SUPPLIED MATERIAL:
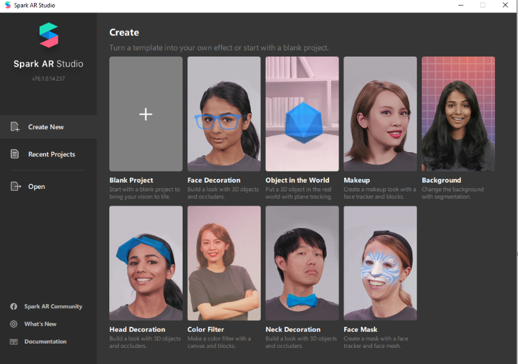Select the Create New menu item
Image resolution: width=518 pixels, height=364 pixels.
(x=46, y=127)
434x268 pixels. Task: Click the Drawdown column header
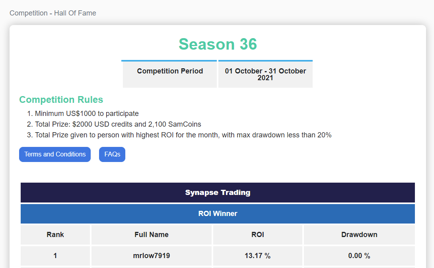[x=359, y=235]
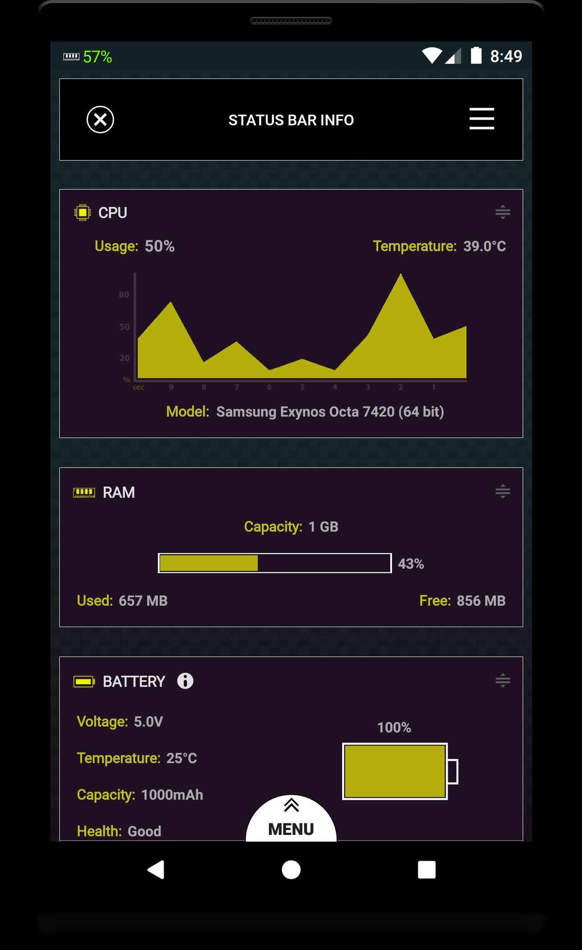
Task: Tap the RAM icon in status bar
Action: (71, 57)
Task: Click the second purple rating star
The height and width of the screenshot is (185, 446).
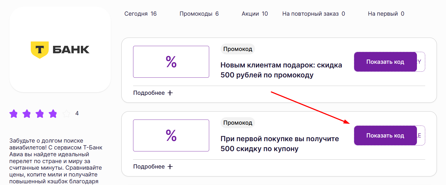Action: (x=27, y=114)
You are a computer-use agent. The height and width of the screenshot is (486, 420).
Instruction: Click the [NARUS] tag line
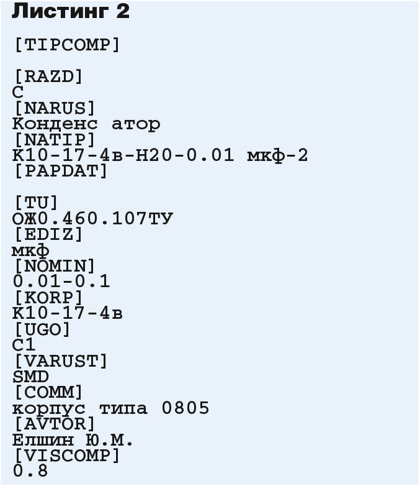click(55, 108)
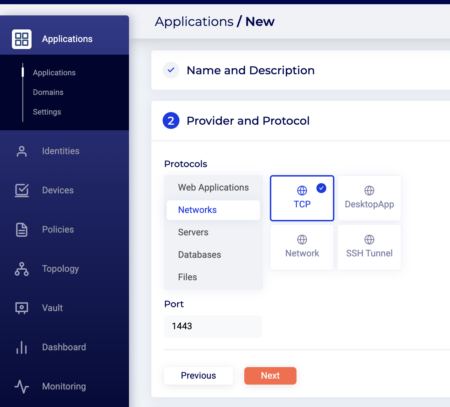Click the Port input field
The width and height of the screenshot is (450, 407).
click(x=213, y=326)
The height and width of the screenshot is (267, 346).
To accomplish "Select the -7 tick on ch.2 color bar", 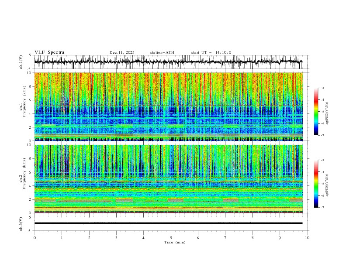I will point(322,208).
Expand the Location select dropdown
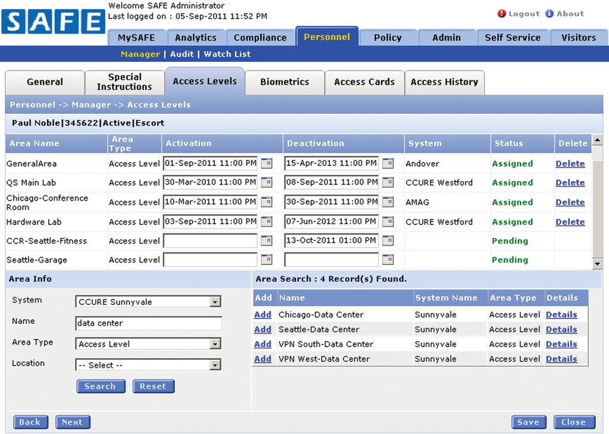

STATED EXERCISE: Convert the data from the start through the line containing "Action: (x=27, y=114)" into a JSON list of strings, one string per line, omitting blank lines and the pictures.

RESPONSE FOR THIS EXERCISE:
[
  "Select the Create New menu item",
  "Image resolution: width=518 pixels, height=364 pixels.",
  "(x=46, y=127)",
  "434x268 pixels. Task: Click the Drawdown column header",
  "[x=359, y=235]",
  "Task: Tap the RAM icon in status bar",
  "Action: (71, 57)",
  "Task: Click the second purple rating star",
  "The height and width of the screenshot is (185, 446).",
  "Action: (x=27, y=114)"
]